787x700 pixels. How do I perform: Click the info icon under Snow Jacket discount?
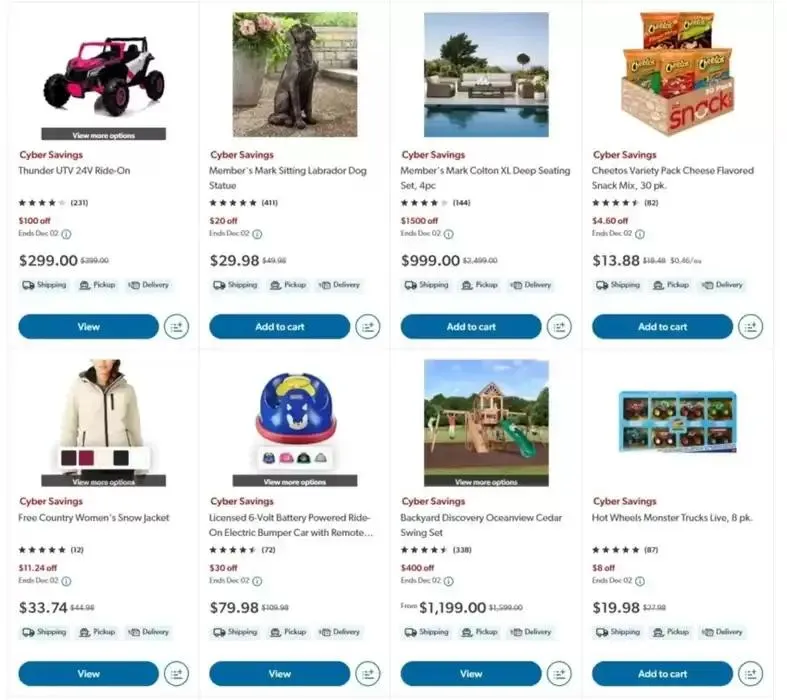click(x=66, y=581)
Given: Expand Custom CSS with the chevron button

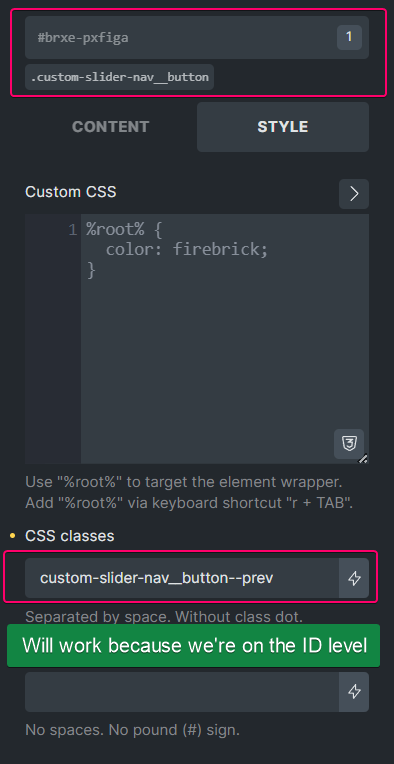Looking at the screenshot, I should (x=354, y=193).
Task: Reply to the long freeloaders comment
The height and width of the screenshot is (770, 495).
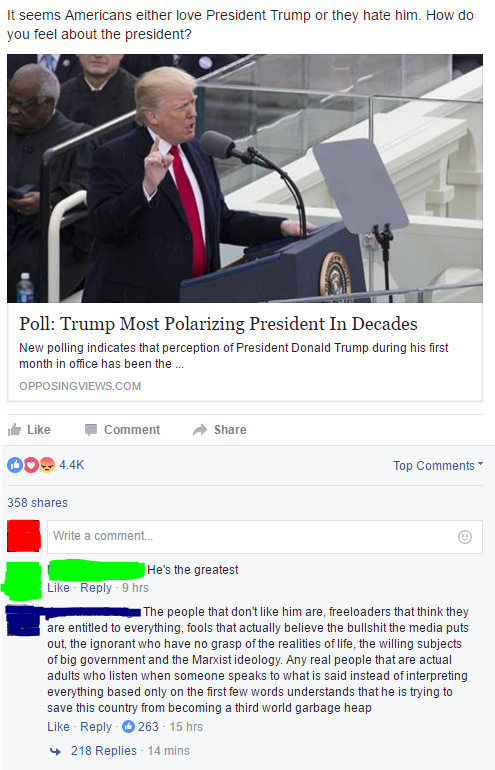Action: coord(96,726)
----------
**Work to complete:** Leave the pictures out and set down the rest of the listing above exactly.

**Your solution:**
787x700 pixels. How do I perform: Click the info icon under Snow Jacket discount?
click(x=66, y=581)
Given: Expand Custom CSS with the chevron button

Looking at the screenshot, I should (x=354, y=193).
Task: Reply to the long freeloaders comment
The height and width of the screenshot is (770, 495).
Action: coord(96,726)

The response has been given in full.